PROBLEM DETAILS ::
Copy the records again, everything from the line containing "Click the diamond" down to the line containing "Open the page", both included, and keep their requests unchanged. Offset each coordinate in the answers by adding 96 to it.

DATA RECORDS ::
########################################

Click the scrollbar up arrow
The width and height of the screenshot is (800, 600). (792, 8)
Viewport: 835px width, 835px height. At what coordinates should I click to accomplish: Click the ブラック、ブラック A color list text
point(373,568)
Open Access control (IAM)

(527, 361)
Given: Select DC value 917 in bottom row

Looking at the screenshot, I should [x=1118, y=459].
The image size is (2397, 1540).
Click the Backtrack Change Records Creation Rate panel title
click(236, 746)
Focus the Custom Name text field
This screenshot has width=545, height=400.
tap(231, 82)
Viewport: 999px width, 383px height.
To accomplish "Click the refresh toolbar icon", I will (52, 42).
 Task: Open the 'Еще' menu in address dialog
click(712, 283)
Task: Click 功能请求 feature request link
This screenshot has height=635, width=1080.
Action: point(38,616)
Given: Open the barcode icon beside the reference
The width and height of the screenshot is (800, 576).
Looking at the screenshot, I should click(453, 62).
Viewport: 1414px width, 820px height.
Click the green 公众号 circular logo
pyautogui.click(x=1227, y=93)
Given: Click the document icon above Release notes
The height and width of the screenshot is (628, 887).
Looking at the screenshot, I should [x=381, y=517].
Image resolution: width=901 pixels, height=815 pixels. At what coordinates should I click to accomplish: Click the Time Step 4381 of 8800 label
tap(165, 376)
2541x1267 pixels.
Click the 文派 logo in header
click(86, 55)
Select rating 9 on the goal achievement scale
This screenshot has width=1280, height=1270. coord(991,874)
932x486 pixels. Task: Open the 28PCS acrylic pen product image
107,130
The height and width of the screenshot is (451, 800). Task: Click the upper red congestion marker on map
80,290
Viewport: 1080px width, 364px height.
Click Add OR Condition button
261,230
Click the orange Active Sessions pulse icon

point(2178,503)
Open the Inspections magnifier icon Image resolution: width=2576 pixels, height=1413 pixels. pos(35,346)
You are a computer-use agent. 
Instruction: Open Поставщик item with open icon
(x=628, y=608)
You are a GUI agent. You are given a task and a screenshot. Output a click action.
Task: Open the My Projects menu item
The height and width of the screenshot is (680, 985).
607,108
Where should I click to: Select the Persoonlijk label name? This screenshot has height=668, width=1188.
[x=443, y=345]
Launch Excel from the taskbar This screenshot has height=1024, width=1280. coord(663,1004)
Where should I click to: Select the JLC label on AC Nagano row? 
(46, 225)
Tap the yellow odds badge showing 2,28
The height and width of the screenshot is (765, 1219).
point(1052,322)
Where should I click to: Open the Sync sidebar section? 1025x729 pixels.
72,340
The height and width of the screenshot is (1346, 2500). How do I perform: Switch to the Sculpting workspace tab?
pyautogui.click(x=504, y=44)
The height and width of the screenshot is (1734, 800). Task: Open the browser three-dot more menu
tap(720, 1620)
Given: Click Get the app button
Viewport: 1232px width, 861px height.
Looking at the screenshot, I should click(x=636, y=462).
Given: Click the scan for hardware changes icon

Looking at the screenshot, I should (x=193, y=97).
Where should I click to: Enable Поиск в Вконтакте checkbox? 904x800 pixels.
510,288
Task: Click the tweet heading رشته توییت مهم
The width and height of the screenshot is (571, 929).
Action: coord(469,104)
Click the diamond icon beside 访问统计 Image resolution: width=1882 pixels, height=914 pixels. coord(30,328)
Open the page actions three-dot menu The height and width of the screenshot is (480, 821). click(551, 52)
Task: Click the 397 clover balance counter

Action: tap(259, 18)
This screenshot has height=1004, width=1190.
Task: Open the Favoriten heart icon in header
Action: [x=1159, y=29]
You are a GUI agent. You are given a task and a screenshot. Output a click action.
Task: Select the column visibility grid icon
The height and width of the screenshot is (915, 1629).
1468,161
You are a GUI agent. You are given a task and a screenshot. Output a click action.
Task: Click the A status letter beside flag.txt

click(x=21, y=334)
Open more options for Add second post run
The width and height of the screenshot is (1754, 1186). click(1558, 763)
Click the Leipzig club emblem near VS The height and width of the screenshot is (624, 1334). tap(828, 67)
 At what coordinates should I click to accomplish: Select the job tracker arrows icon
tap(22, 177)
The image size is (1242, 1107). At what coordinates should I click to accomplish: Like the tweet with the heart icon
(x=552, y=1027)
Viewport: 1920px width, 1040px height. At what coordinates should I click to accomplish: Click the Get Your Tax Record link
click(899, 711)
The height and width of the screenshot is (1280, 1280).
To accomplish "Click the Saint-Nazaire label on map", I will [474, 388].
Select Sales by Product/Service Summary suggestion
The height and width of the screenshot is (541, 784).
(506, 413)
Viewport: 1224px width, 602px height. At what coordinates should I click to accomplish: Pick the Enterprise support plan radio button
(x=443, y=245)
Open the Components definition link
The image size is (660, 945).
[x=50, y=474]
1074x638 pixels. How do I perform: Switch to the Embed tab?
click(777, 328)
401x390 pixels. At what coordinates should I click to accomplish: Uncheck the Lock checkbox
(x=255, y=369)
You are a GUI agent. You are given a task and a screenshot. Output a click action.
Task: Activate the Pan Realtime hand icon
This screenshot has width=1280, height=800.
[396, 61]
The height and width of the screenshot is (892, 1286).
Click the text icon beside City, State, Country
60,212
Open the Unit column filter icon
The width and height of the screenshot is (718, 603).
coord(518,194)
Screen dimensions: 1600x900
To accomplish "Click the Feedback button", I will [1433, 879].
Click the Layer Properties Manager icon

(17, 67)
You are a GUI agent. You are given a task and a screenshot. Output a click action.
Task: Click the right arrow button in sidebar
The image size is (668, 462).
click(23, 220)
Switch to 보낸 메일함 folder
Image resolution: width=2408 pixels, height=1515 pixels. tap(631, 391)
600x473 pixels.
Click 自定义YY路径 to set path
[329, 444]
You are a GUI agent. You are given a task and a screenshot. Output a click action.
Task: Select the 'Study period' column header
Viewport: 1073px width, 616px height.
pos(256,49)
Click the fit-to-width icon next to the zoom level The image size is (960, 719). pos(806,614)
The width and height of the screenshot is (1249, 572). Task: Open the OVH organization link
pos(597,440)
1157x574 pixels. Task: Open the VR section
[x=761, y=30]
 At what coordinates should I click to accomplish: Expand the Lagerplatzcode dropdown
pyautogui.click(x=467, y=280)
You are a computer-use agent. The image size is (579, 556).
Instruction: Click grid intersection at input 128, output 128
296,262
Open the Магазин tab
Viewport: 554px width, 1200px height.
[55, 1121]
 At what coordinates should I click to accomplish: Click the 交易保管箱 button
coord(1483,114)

########################################

THE ANSWER ::
Click the diamond icon beside 访问统计 Image resolution: width=1882 pixels, height=914 pixels. coord(126,424)
Open the page actions three-dot menu The height and width of the screenshot is (480, 821). click(647, 148)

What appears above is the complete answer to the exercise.